Twentieth century paintings like this one are still relatively “young.” The solvents that can remove varnish layers may also damage the paint layers, so solutions must be carefully tested. As in the case of water-based cleaning, methods for employing solvents have considerably improved. Spoiled wine has been replaced by highly refined lab-grade solvents and an accompanying knowledge of their chemistry. Particularly useful are the novel solutions borrowed from the cosmetics and personal care product industry. In the case of removing the varnish from A Mexican Symphony, the paint layers were sensitive to the solvents that could dissolve the varnish, which itself was difficult to dissolve. The solution found was to attenuate the action of the solvents by gelling them in a matrix of Carbopol®, an acrylic compound that gives the gel texture to hand sanitizers and cleansers. The gel matrix keeps the solvent at the surface of the painting, interacting primarily with the varnish layer and not the paint layers below. This keeps the paint layers safe while allowing the solvent enough time on the surface to dissolve the stubborn varnish. The gel was applied by brush, gently moved across the surface, and allowed to remain for a few moments. Cotton swabs were then used to remove the gel before the surface was rinsed with another solvent to remove any residual gel and varnish. The results are quite evident in the image below showing the discoloration of the gel removed from the surface.

(left) Gel on the surface of the painting. (right) Discolored gel removed from the surface.

During varnish removal. To the left of the diagonal line has been cleaned. The right remains much darker and grey.

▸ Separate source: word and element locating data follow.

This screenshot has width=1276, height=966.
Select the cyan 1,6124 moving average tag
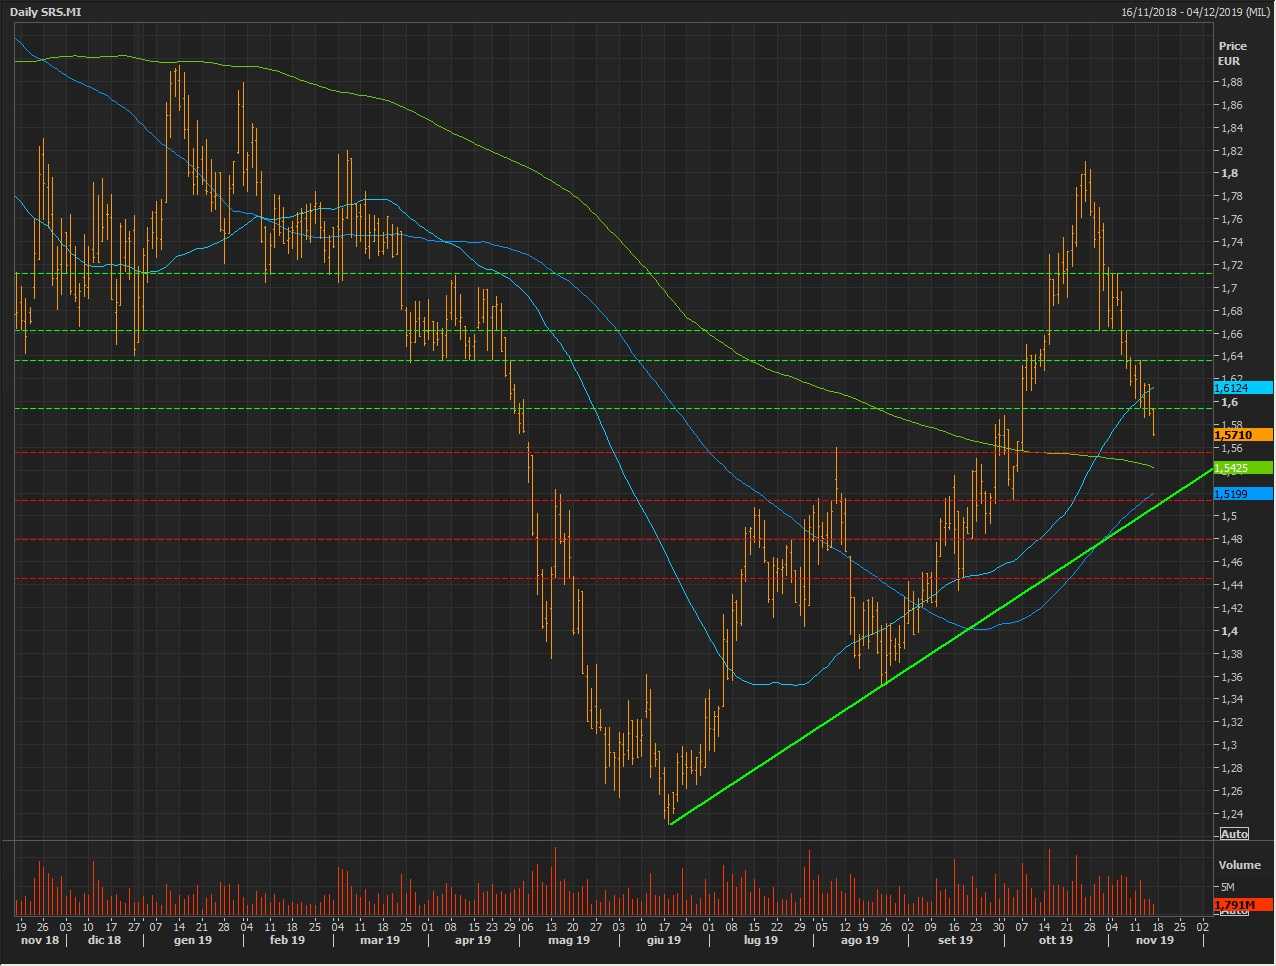pyautogui.click(x=1242, y=388)
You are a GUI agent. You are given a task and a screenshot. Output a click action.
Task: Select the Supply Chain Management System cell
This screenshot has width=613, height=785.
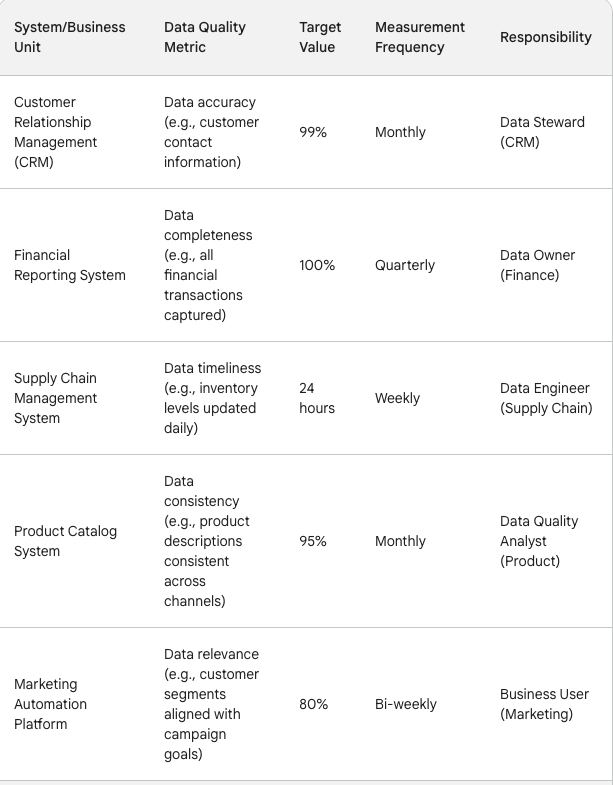click(x=56, y=398)
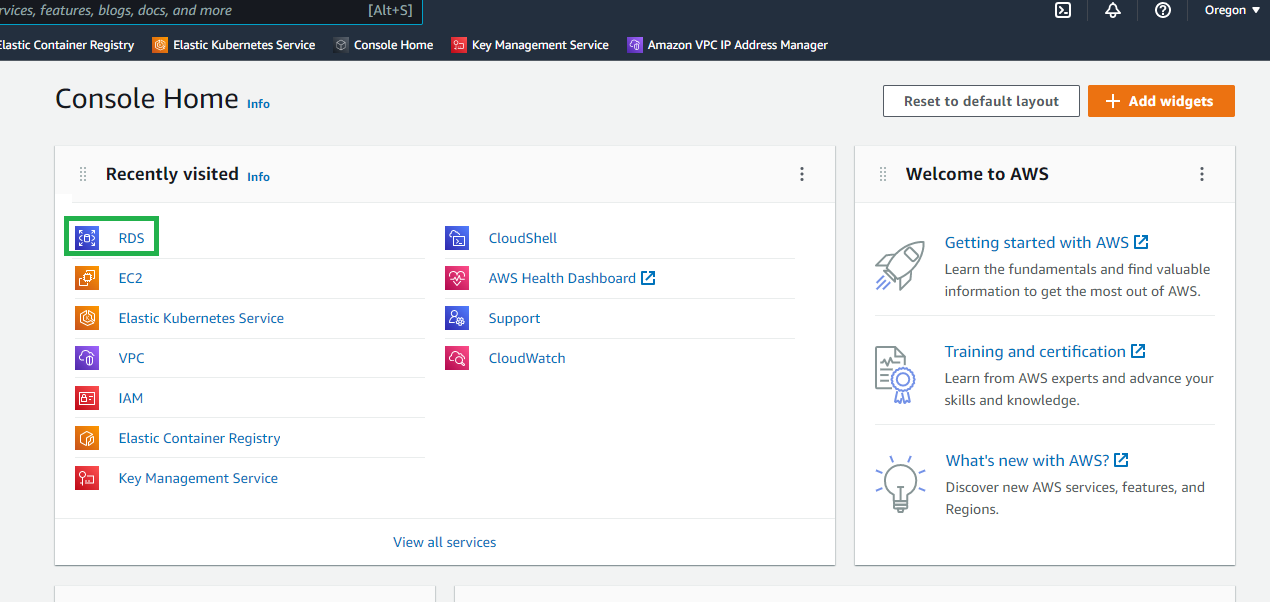Click the CloudWatch service icon
The image size is (1270, 602).
(x=457, y=358)
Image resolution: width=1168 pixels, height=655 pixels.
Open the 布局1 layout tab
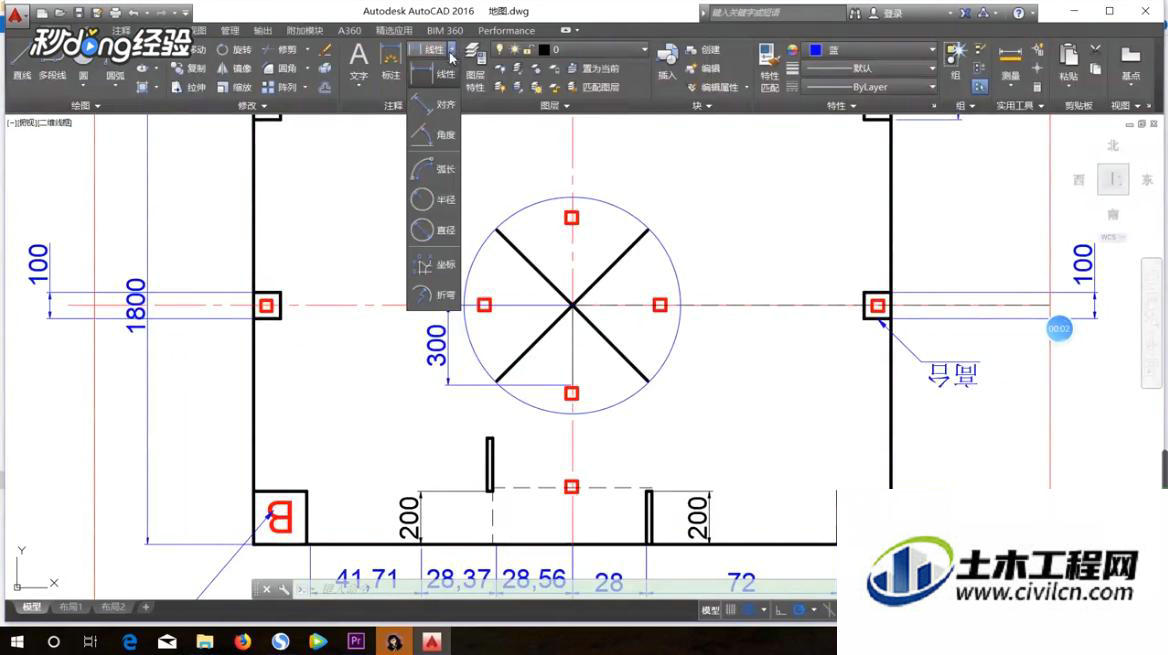click(x=71, y=607)
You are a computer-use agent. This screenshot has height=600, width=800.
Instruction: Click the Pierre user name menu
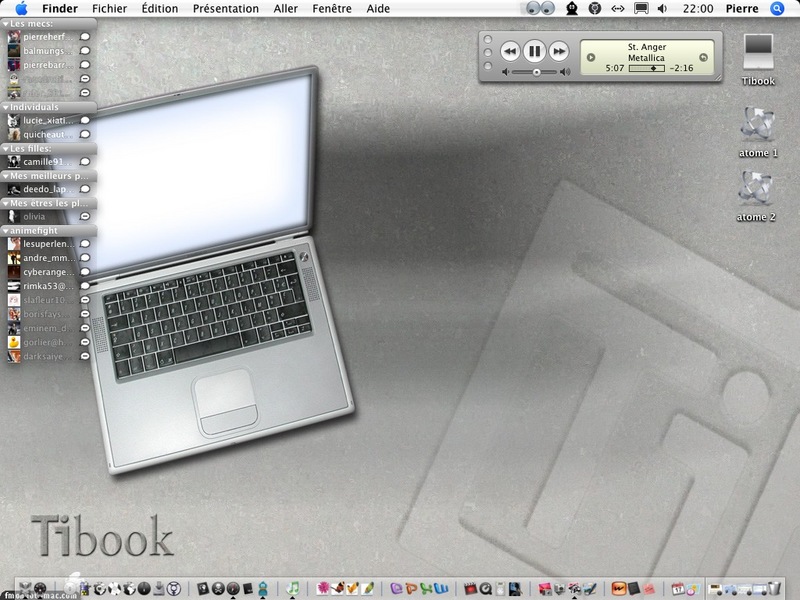click(x=742, y=9)
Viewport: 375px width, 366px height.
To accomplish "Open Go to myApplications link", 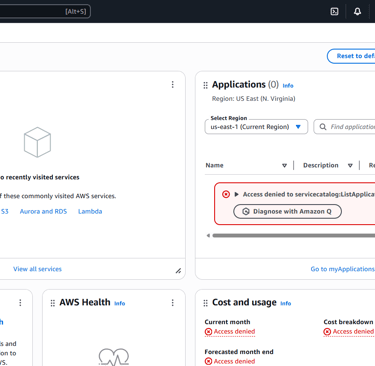I will point(343,269).
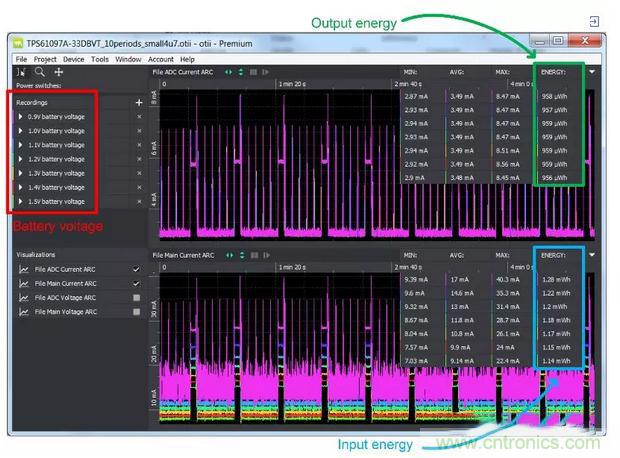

For especially sensitive spots, like areas of the dark blue sky, another solution from cosmetics chemistry was employed. These areas could not hold up to the solvent gel, so instead they were brushed with a protective solvent called D5 (decamethylcyclopentasiloxane). D5 is found in nearly all moisturizers today as the solvent for dimethicone polymers that seal in water to the skin or give products a satisfying slippery feeling. Rather than sealing moisture into the skin, D5 functions as a barrier layer for a painting that allows for strong solvents like acetone (often the active component of nail polish remover) to be rolled onto the surface with great control. Because acetone and D5 cannot mix, the acetone only reaches the uppermost discolored varnish when gently rolled across the surface. Once the varnish has been removed, the D5 slowly evaporates from the paint surface in the same way moisturizer dries on your skin. In this case though, no residues are left behind on the freshly cleaned paint layer.

(left) Before cleaning, (right) after cleaning.

The painting has now come an incredibly long way since it entered the conservation lab. The colors concealed by grime and varnish have now been revealed along with fine details in Glintenkamp’s design and paint strokes. Without varnish, the painting still appears slightly hazy and desaturated in color. In the final installment of this series, I’ll show you how paintings are varnished and damages retouched.